二、 直接冠状动脉介入干预(PCI)疗法的应用

(一)直接冠状动脉球囊成形术(primary PTCA)的应用

由于溶栓疗法的局限性,PCI疗法应运而生。最早的干预是直接球囊成形术(primary PTCA)。早期的一系列小型的有关球囊成形术与溶栓疗法的对比研究并没有证明球囊成形术的优势。随后由直接冠状动脉成形术与溶栓疗法协作小组[Primary Coronary Angioplasty versus Thrombolysis(PCAT)collaboration group]总结了包括10个临床试验的2600例病人的资料,这些研究中包括PAMI和GUSTO-II两个很有影响的试验。这一荟萃分析显示直接球囊成形术的近期和远期死亡率均明显低于溶栓疗法(表1)。

表1 直接球囊成形术与溶栓疗法的比较

直接球囊成形术 溶栓疗法

30天死亡率 4.4% 6.5% P=0.02

脑卒中(总) 0.7% 2.0% P=0.007

出血性脑卒中 0.1% 1.1% P<0.001

总体来看,球囊成形术的成功率高达97%。但这一再灌注疗法有一些局限性,如复发缺血事件10%-15%,早期再闭塞及之后的再狭窄率高达31%-45%,同时直接单纯球囊成形术尚有一些绝对或相对禁忌症(表2)。

表2 在稳定的心肌梗死病人不宜行冠状动脉球囊成形术的冠脉造影特征

1.无保护左主干,狭窄>60%

2.IRA已达TIMI-3级,病变的形态再闭塞危险性高或极易发生无-再流(no-reflow)(如血栓负荷重的静脉桥血管)

3.多支血管病变,IRA达TIMI-3级,病人稳定,无胸痛发作。

4.IRA残余狭窄<70%,前向血流达TIMI-3级。

5.IRA属小血管,仅供应较小范围的心肌,PCI的风险已超过开通的受益。

6.不能明确识别IRA。

PCI = percutaneous coronary intervention ; IRA = infarcted related artery

(二)直接支架术与球囊成形术的比较

在上述研究发表后,冠脉介入治疗技术已取得了长足的进步,主要包括两个方面:(1)冠脉介入治疗器械的改进,特别是冠脉内支架的广泛应用;(2)抗血小板药物治疗的进步,早期是血小板膜ADP受体抑制剂抵克力得(Ticlopidine),目前是其第二代产品氯吡格雷(clopidogrel)的应用。静脉抗血小板制剂主要是血小板膜糖蛋白Ⅱb/Ⅲa受体拮抗剂的应用。上述两方面进展的结合使直接冠脉介入干预疗法的成功率得到了进一步改善。

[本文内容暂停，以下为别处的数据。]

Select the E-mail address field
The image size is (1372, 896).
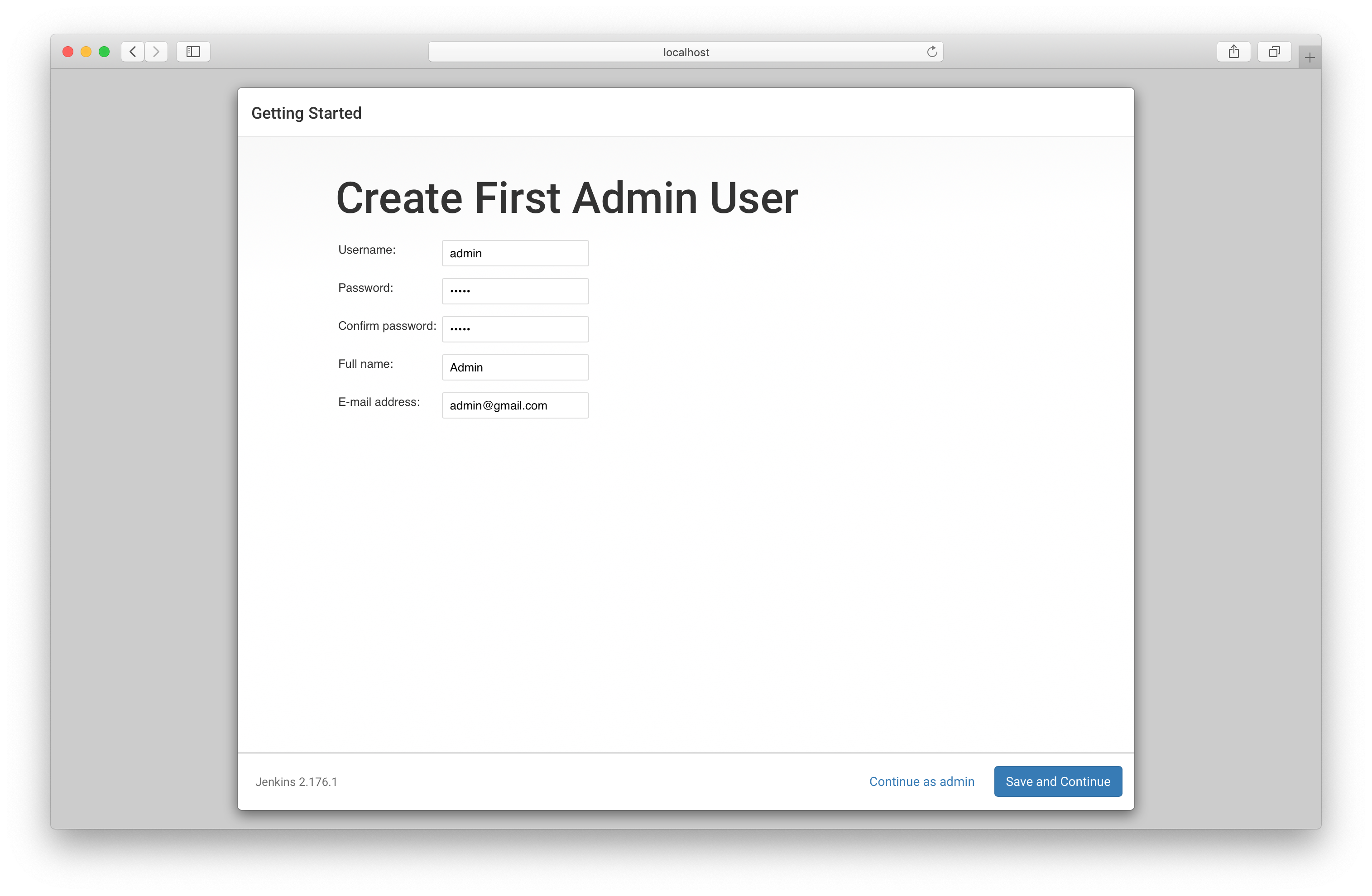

在支架时代的早期临床试验如Stent-PAMI(Stent Primary Angioplasty in Myocardial Infarction Study Group),随机入选了900例病人,比较了直接植入肝素包被的Palmaz-Schatz支架与直接球囊成形术治疗AMI的效果,结果显示支架植入的成功率为99%,支架植入组与球囊成形术组的30天死亡率分别为3.5%和1.8%(P=0.15),6个月死亡率分别为4.2%和2.7%(P=0.27),12个月死亡率分别为5.8%和3.1%(P=ns)。

该研究证实支架植入组6个月的靶病变需要再次血管成形术(TVR)的几率明显低于球囊成形组(10.6%vs21%,P<0.001),再梗死率相似(2.4% vs2.2%),脑卒中发生率相似(均为0.2%)。部分病人在支架植入后IRA的前向血流减慢,从而导致死亡率有一定程度的升高。这主要与支架本身结构较僵硬等技术参数有关。这一随机研究证实,常规植入支架治疗AMI可以进一步改善冠脉影像和临床效果,后果主要是因大幅度减少TVR所致。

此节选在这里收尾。